Siltech and Crystal Cable: One Company, Two Brands and a Host of Products

by Roy Gregory | July 6, 2012

ew people remember that back in the dim distance that constitutes audio’s recent past one of the very first high-end cable offerings was a silver wire from a company called Siltech. As far as the European hi-fi community was concerned, the whole cable kerfuffle started with Jean Hiraga’s near-heretical claim in Nouvelle Revue Du Son that you could actually hear differences between cables connecting your audio components. Of course, he was only echoing what was already common gossip back in Japan, but like so many things audio, those in the West seem astonishingly reluctant to learn from their Eastern counterparts -- a case of NIH syndrome gone mad.

Various cables had come and gone since the first shock waves subsided, but the first cable to take performance (and price) unequivocally into high-end territory was the Siltech. Along with van den Hul’s MC-One Silver, Siltech’s original 4-56 established high-end wiring as a new consumer category, an event memorably marked by no lesser person than Martin Colloms announcing that henceforth maybe as much as 10% of your budget might be committed to cables! My how times have changed.

While the audio-cable industry has certainly developed, it has also attracted more than its fair share of shysters and charlatans, with pricing policies and reality gaps that bring new meaning to the phrase "what the market will bear." Which is a problem for those companies that do bring serious science, methodology and proprietary technology to the challenge of transferring audio signals. Well to the fore within that select group is that self-same Siltech, a company that has been steadily applying its burgeoning knowledge to the challenge for over 25 years, all under the steady hand of Edwin van der Kleij-Rijnveld.

From day one, Siltech has been all about metallurgy, improving the conductivity and audio performance of its designs through refinement of the conductor materials and dielectrics. As one great audio sage was heard to declare, "I don’t care about 99.999999 purity. What’s the other 0.000001? That’s what really matters!" It was a philosophy that Siltech took seriously, leading to a range of significant metallurgical advances. If you can divide cable companies into those that actually make their own wire and those that just adapt off-the-shelf cables designed for other applications, then you don’t get much more committed than doing your own metalwork. Perhaps the best example of that is the company’s development of its own proprietary silver/gold alloy, a metal in which the "contaminant" element in the silver crystal matrix was eradicated by substituting gold atoms in its place. You don’t get a much better 0.000001% than that! But what makes the silver/gold alloy even more significant is the way its emergence shaped Siltech’s development.

Home, sweet home

hris Thomas and I began our visit to Siltech at the company offices.The administrative heart of the operation is located in a modern, mirrored tower, overlooking the Rhine and offering a strangely familiar view. Yes, this is Arnhem and it is that bridge, still unmistakable after all these years. But turning from history, the neat, clean-cut modernity of the four-office suite brings us bang up to date -- and face to face -- with our first conundrum. These are the offices of both Siltech and Crystal Cable, nominal competitors, but with Siltech run by Edwin and Crystal by wife Gabi. Sharing office space, sharing technology and competing for market share: doesn’t that occasionally make things awkward at home? Apparently not, for not only is Gabi the hi-fi industry’s most consummate diplomat, her explanation of what might seem like a strange strategy is a model of common sense.

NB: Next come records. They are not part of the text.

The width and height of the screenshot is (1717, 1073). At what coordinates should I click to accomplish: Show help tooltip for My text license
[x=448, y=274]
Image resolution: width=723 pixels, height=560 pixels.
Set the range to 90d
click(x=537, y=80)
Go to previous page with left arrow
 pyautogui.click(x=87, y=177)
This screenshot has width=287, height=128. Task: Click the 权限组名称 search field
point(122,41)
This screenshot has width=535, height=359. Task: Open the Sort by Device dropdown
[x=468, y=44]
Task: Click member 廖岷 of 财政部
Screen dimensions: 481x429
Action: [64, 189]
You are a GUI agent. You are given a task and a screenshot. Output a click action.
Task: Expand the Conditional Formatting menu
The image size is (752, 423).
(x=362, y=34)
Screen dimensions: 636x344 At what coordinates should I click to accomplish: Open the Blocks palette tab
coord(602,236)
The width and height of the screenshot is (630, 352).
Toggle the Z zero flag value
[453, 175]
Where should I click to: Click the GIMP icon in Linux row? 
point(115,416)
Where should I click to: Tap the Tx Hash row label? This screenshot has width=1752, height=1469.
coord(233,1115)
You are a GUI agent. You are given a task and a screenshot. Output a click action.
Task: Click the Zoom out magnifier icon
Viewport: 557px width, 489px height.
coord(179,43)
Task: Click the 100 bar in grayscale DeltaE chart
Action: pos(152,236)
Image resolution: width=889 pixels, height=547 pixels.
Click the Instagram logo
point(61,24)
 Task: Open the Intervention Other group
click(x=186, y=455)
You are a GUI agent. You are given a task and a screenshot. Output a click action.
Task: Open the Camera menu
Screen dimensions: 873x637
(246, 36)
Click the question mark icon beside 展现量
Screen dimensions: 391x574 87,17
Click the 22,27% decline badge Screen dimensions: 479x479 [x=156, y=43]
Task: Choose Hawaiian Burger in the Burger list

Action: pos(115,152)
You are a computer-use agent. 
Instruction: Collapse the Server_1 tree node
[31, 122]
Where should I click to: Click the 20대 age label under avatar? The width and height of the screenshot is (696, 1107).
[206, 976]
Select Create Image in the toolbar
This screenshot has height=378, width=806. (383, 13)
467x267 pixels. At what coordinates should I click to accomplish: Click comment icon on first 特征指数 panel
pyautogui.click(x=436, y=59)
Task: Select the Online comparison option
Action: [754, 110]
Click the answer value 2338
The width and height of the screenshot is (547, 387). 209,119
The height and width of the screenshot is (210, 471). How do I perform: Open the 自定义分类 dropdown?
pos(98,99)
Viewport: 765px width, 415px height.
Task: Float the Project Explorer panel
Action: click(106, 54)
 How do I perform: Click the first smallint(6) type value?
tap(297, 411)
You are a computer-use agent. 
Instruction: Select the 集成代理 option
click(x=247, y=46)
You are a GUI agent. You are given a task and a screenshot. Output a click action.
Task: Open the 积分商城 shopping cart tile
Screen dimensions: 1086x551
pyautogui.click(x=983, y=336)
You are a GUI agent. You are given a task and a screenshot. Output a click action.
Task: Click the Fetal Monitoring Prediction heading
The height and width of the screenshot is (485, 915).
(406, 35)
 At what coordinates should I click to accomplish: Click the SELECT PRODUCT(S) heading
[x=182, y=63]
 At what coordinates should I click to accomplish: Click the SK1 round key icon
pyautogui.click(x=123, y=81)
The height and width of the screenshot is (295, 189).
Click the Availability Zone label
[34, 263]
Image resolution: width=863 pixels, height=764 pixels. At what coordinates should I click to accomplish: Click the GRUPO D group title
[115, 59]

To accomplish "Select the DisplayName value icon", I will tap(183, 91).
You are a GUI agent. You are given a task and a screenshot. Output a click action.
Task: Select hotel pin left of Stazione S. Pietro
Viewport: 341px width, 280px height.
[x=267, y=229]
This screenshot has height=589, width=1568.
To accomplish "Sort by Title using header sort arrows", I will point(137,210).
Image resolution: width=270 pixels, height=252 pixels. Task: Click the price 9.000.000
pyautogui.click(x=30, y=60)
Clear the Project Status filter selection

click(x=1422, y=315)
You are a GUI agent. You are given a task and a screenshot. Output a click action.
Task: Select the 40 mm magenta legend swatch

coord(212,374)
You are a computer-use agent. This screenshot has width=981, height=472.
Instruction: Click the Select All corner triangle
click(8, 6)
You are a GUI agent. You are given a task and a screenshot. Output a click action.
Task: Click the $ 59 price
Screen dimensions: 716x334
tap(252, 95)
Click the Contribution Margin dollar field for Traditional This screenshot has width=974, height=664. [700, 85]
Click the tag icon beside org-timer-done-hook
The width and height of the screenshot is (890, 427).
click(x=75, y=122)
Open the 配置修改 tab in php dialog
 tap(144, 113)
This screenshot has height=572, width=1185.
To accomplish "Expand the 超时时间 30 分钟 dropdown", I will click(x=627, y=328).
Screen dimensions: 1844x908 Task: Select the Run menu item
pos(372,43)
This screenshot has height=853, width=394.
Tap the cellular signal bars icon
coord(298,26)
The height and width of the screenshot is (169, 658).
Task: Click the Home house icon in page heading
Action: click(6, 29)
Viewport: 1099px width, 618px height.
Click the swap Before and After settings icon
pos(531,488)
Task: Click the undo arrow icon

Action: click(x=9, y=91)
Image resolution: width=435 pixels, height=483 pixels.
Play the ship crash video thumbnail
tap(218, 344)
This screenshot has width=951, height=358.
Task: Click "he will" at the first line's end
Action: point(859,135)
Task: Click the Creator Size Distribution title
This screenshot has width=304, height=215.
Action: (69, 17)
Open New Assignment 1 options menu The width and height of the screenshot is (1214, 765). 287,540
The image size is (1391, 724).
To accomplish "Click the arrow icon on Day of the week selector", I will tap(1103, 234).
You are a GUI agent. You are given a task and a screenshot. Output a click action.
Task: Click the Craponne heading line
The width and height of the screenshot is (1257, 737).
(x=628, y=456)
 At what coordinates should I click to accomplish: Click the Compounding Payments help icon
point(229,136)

Siltech have always been identified with heavier-gauge conductors and the larger-diameter, bulkier cables that go with them. The development of the silver/gold alloy produced such significant improvements in conductivity that suddenly it was possible to contemplate far thinner conductors without compromising the electrical conductivity of the cable, whilst also possibly exploiting the advantages inherent in more minimal construction. The problem was that such a path, despite some obvious sonic attractions, would have constituted a pretty dramatic visual U-turn for Siltech. Rather than risk compromising the established brand, it made more sense to create a new and separate brand identity. With Gabi at the helm, the visual elegance and minimalism were extended far beyond initial notions, creating cables that embody a far more feminine aesthetic than the "boys and their toys" style of the vast majority of cables -- Siltech included. It’s a move that has allowed the company to establish not one but two brands in many important markets, each with its own virtues and appeal. In fact, it’s pretty smart when you consider it like that.

Visit the production facility and it becomes even more apparent why such a move was so appropriate. From the compact and carefully delineated work space to that particular combination of automated precision and meticulous, hand-assembly, the Siltech/Crystal workshop has that unmistakable air of an atelier operation. From the space given over to ultra-advanced computer-aided design to the astonishing speed and accuracy of the precision strippers that automatically trim and prepare the multilayered coaxial conductors used by Crystal, ready for termination, everything about the process suggests the careful assessment of tasks, the appropriate application of engineering and technology. Those Crystal conductors are fine -- almost delicate -- in construction, with multiple layers of thin insulation and screening, including one comprised of the incredibly hard and stiff Kapton -- a real bear to deal with. Solution? Automate that process -- even if the initial investment required is significant. But when it comes to termination, there’s no substitute for an experienced hand and eye, so all Crystal and Siltech cables are hand-terminated in-house.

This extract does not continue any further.